▶ [Supplied material]:
## begin

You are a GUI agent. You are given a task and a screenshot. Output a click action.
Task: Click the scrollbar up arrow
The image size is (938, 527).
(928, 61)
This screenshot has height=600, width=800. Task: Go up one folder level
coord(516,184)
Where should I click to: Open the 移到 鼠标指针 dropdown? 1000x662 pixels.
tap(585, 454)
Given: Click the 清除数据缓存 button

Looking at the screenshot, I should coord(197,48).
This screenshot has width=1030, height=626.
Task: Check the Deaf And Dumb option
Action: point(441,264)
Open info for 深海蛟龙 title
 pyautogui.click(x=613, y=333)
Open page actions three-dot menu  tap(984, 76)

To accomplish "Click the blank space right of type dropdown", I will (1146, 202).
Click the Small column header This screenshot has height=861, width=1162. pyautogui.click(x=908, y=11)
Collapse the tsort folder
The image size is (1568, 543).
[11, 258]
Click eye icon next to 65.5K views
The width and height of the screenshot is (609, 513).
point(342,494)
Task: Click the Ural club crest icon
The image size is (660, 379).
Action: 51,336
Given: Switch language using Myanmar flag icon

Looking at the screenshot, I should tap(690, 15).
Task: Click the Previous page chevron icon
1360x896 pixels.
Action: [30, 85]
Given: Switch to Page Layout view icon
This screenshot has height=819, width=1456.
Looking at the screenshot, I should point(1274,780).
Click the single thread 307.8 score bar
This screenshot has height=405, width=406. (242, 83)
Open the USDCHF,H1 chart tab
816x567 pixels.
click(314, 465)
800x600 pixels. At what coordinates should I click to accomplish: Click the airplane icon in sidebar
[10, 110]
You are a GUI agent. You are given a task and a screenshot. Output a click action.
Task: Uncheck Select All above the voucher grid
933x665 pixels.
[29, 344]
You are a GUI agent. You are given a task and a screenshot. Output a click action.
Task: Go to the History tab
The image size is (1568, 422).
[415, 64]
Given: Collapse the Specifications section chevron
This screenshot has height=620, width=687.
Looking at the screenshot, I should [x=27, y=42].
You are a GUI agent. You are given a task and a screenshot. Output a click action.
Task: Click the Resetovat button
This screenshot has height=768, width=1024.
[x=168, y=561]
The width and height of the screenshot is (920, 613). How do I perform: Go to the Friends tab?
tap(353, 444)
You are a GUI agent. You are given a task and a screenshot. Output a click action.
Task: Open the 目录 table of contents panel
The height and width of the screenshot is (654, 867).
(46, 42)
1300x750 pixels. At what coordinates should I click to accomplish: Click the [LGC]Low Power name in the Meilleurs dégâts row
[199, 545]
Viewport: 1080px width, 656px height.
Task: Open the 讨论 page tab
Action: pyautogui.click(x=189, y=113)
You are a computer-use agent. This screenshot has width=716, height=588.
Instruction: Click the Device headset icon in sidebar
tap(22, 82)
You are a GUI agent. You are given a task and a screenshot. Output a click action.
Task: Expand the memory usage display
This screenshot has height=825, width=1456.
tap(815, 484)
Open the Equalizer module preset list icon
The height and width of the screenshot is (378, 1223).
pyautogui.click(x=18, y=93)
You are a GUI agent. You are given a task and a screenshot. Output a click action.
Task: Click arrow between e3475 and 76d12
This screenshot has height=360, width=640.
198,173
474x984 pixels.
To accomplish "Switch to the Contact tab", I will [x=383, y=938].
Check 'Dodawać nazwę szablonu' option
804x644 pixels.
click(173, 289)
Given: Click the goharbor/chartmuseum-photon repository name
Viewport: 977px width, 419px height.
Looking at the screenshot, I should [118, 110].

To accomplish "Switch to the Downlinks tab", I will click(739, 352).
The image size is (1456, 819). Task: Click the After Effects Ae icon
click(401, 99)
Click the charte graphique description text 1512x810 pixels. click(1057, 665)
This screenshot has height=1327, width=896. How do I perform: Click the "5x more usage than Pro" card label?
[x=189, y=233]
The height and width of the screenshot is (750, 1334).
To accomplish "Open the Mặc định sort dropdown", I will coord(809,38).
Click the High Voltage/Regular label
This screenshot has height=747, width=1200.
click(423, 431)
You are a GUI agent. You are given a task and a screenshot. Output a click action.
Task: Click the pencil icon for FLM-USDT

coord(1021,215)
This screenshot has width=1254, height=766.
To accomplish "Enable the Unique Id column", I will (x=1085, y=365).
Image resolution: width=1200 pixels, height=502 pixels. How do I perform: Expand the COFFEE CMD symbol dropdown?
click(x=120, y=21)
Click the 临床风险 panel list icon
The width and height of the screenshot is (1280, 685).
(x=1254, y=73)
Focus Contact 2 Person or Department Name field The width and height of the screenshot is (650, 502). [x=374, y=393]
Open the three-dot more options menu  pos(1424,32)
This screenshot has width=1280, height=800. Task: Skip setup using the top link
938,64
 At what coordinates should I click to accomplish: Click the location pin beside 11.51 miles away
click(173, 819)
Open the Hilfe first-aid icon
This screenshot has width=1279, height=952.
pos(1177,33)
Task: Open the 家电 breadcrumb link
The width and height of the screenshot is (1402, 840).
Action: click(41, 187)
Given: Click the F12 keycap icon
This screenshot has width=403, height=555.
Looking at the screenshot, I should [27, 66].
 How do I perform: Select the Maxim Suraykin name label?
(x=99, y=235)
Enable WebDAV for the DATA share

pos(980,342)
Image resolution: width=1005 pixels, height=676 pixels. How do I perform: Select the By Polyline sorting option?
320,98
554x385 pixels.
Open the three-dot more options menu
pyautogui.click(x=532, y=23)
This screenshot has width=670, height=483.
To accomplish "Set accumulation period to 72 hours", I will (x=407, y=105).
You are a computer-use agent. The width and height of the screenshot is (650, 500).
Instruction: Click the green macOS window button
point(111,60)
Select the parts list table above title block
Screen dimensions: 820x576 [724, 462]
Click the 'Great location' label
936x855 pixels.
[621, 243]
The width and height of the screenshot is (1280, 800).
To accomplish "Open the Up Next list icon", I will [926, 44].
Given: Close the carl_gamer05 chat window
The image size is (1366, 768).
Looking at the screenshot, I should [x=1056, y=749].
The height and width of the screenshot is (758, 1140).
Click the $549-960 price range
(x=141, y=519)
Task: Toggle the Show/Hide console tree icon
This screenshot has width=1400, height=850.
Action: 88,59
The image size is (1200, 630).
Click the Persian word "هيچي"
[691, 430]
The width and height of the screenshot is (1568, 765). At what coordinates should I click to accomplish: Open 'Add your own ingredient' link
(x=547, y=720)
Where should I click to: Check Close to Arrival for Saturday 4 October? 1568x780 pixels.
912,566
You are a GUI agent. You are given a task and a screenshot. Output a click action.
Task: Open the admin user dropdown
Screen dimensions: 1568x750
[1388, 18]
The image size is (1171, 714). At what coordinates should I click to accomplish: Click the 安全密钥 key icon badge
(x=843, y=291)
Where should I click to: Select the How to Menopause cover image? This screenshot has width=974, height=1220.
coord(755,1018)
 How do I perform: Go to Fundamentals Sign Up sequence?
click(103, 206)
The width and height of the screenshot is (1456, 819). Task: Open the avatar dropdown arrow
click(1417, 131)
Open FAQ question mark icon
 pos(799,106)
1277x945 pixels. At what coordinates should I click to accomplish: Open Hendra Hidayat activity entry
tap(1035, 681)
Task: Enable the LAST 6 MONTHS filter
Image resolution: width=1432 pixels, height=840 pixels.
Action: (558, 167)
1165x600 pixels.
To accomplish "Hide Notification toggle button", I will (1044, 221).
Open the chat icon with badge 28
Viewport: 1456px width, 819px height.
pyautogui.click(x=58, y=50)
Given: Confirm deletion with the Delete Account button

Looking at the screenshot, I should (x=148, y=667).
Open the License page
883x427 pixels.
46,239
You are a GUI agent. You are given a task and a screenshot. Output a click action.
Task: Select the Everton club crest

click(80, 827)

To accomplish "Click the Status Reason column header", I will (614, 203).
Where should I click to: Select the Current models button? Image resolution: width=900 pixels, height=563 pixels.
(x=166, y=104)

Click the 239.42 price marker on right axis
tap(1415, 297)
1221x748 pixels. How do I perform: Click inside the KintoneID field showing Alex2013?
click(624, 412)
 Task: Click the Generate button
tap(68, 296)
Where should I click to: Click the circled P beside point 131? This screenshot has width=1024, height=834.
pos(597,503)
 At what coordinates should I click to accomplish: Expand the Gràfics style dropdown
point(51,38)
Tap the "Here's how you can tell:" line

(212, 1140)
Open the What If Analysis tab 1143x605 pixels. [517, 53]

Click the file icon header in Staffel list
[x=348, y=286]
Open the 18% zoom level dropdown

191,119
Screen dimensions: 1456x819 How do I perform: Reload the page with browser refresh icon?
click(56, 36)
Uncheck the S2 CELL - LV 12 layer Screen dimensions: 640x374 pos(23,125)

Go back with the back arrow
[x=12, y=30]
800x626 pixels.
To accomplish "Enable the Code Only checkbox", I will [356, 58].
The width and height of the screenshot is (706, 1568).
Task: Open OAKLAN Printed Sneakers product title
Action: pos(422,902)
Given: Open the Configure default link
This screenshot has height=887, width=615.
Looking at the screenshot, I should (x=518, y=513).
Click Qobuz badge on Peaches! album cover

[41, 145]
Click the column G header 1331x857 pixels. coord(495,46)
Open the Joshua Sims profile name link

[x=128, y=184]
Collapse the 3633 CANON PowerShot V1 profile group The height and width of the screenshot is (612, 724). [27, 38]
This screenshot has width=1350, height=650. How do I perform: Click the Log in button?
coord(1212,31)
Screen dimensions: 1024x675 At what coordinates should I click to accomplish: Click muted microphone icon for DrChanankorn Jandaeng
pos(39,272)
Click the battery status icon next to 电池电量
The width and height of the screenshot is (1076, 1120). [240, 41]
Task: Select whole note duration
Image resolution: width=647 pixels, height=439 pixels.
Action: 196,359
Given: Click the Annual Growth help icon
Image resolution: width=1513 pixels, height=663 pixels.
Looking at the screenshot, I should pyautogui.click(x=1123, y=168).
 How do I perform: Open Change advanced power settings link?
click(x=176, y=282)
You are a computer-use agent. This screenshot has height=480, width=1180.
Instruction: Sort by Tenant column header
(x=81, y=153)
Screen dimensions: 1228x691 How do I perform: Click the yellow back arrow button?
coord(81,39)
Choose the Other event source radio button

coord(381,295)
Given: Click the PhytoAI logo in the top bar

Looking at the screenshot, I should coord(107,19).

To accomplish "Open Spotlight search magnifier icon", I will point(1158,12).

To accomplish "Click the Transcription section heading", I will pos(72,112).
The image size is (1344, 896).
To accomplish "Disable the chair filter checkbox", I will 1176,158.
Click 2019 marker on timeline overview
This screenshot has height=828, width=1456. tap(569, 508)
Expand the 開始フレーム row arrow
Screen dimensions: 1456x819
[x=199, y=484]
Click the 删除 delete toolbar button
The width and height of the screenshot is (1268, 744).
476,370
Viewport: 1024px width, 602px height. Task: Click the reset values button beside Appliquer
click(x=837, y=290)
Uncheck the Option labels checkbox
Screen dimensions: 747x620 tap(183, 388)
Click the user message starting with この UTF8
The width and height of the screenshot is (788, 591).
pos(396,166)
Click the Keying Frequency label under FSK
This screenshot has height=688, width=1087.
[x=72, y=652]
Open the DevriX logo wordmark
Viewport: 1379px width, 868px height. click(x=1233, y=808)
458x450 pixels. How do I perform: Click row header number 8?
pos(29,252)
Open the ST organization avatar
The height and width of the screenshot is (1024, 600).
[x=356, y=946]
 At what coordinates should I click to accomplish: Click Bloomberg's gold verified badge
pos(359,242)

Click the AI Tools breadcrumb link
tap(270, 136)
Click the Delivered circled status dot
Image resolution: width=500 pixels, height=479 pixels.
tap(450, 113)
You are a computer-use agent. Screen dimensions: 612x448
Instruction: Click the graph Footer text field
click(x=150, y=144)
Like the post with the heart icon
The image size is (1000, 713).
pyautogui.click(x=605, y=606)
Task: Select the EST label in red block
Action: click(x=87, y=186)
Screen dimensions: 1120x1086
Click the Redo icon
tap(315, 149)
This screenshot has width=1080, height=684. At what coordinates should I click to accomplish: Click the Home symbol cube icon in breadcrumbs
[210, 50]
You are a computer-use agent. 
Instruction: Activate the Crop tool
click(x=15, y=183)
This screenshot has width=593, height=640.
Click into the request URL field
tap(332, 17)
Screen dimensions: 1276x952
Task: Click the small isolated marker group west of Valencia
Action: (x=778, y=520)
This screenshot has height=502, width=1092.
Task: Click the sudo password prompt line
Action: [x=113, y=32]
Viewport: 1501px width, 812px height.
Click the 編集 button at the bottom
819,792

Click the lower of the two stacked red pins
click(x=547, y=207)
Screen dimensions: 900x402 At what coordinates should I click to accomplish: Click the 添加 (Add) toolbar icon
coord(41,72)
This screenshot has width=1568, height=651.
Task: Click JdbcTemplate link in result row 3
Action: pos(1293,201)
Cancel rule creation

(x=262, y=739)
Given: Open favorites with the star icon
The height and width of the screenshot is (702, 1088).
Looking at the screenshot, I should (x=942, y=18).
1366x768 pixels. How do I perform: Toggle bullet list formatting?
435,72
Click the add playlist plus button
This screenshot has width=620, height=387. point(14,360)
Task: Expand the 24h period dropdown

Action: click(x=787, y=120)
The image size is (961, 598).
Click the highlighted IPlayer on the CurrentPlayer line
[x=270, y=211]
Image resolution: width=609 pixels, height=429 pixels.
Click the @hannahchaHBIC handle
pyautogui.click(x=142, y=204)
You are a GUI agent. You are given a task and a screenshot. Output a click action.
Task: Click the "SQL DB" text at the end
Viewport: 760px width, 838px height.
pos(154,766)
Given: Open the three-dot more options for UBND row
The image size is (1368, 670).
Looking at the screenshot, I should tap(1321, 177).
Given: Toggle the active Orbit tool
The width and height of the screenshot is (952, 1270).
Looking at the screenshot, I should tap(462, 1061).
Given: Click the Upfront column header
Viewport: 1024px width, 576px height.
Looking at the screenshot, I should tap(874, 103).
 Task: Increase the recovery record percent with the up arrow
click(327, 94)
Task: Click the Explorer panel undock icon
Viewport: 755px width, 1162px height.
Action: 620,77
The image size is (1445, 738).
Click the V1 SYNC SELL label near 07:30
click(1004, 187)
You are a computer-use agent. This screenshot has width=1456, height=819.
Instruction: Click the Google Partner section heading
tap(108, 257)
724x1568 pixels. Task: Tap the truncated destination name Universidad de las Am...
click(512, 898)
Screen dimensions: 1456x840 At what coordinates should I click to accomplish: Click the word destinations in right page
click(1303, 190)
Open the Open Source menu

## end

▶ [Exercise]:
Can you reproduce, word for word, the material starting at the line that contains "Viewport: 1501px width, 812px height." and ending at the line that contains "pyautogui.click(x=142, y=204)", with both of those lines included?

▶ [Response]:
Viewport: 1501px width, 812px height.
Click the 編集 button at the bottom
819,792

Click the lower of the two stacked red pins
click(x=547, y=207)
Screen dimensions: 900x402 At what coordinates should I click to accomplish: Click the 添加 (Add) toolbar icon
coord(41,72)
This screenshot has width=1568, height=651.
Task: Click JdbcTemplate link in result row 3
Action: pos(1293,201)
Cancel rule creation

(x=262, y=739)
Given: Open favorites with the star icon
The height and width of the screenshot is (702, 1088).
Looking at the screenshot, I should (x=942, y=18).
1366x768 pixels. How do I perform: Toggle bullet list formatting?
435,72
Click the add playlist plus button
This screenshot has width=620, height=387. point(14,360)
Task: Expand the 24h period dropdown

Action: click(x=787, y=120)
The image size is (961, 598).
Click the highlighted IPlayer on the CurrentPlayer line
[x=270, y=211]
Image resolution: width=609 pixels, height=429 pixels.
Click the @hannahchaHBIC handle
pyautogui.click(x=142, y=204)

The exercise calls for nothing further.